As we all know, the rising levels of student debt have become an issue of concern across the nation. Loans make up the bulk of federal student aid, and with increasing tuition costs, students are borrowing record amounts. The question is whether students can repay this significant investment—or whether their debts are destined for delinquency and default that will overshadow their futures.

The Voluntary Flexible Agreements (VFA) were designed to address this exact issue. Created by Congress during the last reauthorization of the Higher Education Act in 1998, VFAs are individualized compacts between FFELP guarantors and the U.S. Department of Education (ED) that allow guarantors to develop new methods for debt management and default prevention. They also change the way guarantors are financed: Under the standard FFELP guaranty agency model, guarantors receive greater monetary compensation for collecting on defaulted loans than for preventing students from entering default. More than 60% of a standard FFELP guarantor’s revenues come from collecting defaulted student loans.

With VFAs, the guarantor financing model changes from one focused on default collection to proactive delinquency and default prevention. VFA guarantors receive financial rewards for meeting performance goals based on preventing delinquency and default altogether, using methods such as better borrower outreach, education, and counseling. In short, the VFAs encourage guarantors to prove their ability to affect the lives of borrowers and steer them onto a path of successful loan repayment.

Even better, the VFAs appear to be working. For instance, one VFA guarantor, American Student Assistance, reported a 2005 Cohort Default Rate of just 1.5%. This measure, which reflects student borrowers’ default rates, is the lowest among all 35 of the nation’s guarantors and well below the national average rate of 4.6%.

If you’re thinking this sounds too good to be true, you’re right.

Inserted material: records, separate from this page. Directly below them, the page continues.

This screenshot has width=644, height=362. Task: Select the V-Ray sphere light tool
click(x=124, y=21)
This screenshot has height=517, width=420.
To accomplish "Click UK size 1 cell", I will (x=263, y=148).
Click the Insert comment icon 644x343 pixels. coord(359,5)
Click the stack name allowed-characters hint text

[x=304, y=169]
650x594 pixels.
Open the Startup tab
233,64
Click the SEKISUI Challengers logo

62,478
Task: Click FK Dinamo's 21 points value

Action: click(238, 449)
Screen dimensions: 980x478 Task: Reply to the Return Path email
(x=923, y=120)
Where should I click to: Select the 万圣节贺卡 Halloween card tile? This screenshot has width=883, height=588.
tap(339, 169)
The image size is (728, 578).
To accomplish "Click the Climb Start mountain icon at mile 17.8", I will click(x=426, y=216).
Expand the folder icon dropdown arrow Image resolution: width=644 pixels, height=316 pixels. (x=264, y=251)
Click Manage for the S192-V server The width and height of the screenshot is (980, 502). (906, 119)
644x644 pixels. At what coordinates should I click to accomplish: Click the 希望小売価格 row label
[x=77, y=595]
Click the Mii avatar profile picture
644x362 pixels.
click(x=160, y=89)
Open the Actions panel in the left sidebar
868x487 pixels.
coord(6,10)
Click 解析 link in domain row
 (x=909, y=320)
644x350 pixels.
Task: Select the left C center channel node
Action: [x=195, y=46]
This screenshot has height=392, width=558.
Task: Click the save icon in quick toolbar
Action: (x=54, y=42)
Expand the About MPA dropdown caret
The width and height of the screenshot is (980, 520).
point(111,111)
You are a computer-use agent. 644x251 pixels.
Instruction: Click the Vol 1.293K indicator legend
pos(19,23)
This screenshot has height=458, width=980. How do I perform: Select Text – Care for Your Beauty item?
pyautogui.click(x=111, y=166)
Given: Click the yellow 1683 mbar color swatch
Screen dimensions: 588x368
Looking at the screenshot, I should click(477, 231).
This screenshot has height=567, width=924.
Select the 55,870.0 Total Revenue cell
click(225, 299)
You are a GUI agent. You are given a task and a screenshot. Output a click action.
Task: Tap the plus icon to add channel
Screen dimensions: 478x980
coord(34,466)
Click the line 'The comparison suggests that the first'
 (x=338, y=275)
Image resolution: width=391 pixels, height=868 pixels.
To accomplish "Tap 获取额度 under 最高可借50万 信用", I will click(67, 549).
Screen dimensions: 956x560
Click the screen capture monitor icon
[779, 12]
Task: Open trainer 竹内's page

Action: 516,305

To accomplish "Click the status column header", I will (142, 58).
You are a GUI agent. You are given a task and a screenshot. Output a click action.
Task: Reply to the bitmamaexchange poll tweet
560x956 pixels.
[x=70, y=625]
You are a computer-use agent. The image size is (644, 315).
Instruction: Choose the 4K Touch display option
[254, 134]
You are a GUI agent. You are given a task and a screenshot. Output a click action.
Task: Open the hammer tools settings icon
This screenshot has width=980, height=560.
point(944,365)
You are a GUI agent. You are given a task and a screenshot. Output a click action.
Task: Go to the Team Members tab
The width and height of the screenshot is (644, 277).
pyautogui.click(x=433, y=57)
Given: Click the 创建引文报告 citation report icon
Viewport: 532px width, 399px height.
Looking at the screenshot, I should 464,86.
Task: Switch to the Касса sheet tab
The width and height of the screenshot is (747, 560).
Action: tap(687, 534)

Just as the VFA guarantors have begun to report solid, consistent evidence that they can positively affect borrowers’ chances of default, the Department of Education (ED) has decided to pull the plug on all of the existing VFAs. If ED’s decision stands, as of January 2008, the VFA guarantors will have to return to the traditional guarantor financing model, which means payment for debt collection, not default prevention.

This is bad news for students and families. The decision to terminate is based on the belief that the VFA model costs the government more than the traditional guarantor model, as a result of the recent reduction in subsidies paid to guarantors contained in the College Cost Reduction and Access Act. But this assumption ignores the millions of dollars saved by having students successfully repay their federal loans—as well as the intangible value of these students’ healthy credit and future achievements.

Efforts are underway to stop the VFAs’ cancellation before it happens. Several members of Congress have been actively advocating for the survival of the VFAs, asking the Education Secretary to not move forward with termination. The MASFAA Executive Committee added its voice with a letter of support on November 6 (see below). Recently, Congress passed an amendment to the Labor-HHS-Education appropriations bill that prevents the Department from terminating VFAs and mandates the Department to re-negotiate all of the existing VFAs by December 31, 2008. However, the bill was vetoed by President Bush on November 13. While a veto override seems uncertain, there is a possibility that Congress will include the Labor-HHS-Education appropriations bill, including the VFA amendment, in an omnibus bill that combines spending appropriations for several federal programs

In another positive step, ED and ASA will have a preliminary discussion about the VFA in the coming weeks. The MASFAA Government Relations Committee hopes that ED reverses the decision to terminate. If the VFAs become a footnote in history, thousands of students and families will be left without the debt counseling and support these VFA guarantors provide. And that couldn’t come at a worse time.